Capitalism will pass a few minor reforms to win a few green votes, and also because the capitalists themselves realise that their investments are being damaged by the filth created by a lack of environmental concern. Just as they passed The Clean Air Act of 1956, so in the months to come they will attempt a few more self-regulating laws. Needless to say, these laws will be evaded by those rich and powerful enough to do so. Even when the capitalists are agreed on their common interest, there will always be one or two who will try to sneak behind the others’ backs and make an even faster buck.

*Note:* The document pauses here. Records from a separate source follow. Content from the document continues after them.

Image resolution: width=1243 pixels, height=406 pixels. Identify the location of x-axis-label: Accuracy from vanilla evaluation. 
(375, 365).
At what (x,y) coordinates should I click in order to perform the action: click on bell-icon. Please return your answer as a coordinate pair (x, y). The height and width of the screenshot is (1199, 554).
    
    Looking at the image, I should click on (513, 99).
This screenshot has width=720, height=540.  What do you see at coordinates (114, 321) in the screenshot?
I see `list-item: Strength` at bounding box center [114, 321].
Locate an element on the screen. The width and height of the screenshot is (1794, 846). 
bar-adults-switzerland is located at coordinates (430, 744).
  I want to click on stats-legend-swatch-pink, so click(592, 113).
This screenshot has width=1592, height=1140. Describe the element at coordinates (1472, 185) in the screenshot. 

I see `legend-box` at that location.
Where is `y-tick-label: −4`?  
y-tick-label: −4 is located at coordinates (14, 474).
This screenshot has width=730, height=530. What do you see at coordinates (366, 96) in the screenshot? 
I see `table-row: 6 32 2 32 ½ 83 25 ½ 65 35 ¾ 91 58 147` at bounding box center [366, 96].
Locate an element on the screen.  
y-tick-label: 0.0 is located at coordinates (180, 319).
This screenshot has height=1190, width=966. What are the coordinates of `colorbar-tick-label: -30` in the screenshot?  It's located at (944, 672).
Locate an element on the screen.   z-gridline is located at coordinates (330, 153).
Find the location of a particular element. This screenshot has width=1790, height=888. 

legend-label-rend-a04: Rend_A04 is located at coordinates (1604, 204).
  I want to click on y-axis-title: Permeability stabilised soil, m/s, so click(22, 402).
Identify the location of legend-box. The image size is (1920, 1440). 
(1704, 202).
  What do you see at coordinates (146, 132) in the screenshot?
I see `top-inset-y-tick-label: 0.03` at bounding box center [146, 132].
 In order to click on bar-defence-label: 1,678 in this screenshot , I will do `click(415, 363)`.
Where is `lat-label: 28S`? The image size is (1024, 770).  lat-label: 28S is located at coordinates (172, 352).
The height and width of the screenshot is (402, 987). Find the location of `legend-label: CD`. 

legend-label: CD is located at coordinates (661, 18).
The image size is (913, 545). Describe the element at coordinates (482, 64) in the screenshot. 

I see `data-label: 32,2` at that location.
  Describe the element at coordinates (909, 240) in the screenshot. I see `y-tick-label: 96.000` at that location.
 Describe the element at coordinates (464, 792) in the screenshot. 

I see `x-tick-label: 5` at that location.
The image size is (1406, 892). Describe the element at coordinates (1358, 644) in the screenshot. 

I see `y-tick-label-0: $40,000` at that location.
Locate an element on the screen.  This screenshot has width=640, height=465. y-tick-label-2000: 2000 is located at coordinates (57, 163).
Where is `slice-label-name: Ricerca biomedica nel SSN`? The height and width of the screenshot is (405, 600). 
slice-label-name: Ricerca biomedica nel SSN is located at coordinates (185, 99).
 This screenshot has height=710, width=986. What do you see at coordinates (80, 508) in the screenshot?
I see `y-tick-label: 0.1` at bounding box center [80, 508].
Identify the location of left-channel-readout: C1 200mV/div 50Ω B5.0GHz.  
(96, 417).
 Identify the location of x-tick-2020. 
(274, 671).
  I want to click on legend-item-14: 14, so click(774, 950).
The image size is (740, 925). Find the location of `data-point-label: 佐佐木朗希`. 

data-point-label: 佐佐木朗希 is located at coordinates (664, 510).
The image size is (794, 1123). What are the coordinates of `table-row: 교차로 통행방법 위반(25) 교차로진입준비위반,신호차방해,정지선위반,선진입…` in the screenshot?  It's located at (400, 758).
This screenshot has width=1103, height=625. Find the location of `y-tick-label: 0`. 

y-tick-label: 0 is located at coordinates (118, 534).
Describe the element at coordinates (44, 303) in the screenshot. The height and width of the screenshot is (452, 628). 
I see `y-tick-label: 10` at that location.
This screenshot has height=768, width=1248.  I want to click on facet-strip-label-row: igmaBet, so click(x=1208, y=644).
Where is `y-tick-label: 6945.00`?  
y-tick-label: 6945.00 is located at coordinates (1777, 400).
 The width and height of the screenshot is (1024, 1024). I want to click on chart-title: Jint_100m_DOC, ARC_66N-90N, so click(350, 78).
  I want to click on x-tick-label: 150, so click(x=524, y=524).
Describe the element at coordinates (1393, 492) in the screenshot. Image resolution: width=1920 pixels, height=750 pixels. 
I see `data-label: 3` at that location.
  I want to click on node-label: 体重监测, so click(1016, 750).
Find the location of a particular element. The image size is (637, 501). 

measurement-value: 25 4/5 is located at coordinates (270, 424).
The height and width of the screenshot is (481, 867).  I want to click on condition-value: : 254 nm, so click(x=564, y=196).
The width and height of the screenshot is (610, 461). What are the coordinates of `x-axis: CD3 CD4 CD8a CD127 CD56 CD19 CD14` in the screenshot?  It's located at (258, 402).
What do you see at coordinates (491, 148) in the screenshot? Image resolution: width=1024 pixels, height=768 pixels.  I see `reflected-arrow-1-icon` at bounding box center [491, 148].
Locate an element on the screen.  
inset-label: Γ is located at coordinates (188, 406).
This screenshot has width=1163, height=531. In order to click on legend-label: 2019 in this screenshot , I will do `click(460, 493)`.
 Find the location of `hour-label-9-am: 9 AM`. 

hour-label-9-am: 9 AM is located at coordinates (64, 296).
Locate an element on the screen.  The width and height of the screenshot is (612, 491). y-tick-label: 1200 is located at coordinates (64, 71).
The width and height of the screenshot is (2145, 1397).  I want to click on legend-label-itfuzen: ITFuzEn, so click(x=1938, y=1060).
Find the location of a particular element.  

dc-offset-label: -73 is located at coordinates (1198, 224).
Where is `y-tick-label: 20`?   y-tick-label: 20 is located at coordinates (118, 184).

The planet belongs to them. We, the workers who produce everything and run the planet from top to bottom, have given it to them. Our task is to take it away from them; to reclaim the planet. The Green Party, which does not stand for the socialist transformation of global society, cannot take the planet away from the capitalists. In the end, all they are is a rather futile reform group, pleading with the profit-taking class to do us all a favour and take less profits. Given such a pointless crusade, we need not to be surprised by the following section of the report of their 1988 conference:


Perhaps the most contentious issue at conference was the attempt by National Party Council to replace the sunflower as the party’s logo with one of three designer-symbols commissioned by professionals . . . The arguments against keeping the sunflower were confused: it had become associated with healthy eating, some said, while others claimed it looked like a fried egg (hardly healthy food!). Commissioning new logos on such spurious pretexts seemed unnecessary. After all, sunflower logos only look like fried eggs when the petals have not been drawn properly . . . (Green Line, November 1988)


For further news of these exciting political dramas within the party of the future, watch this space.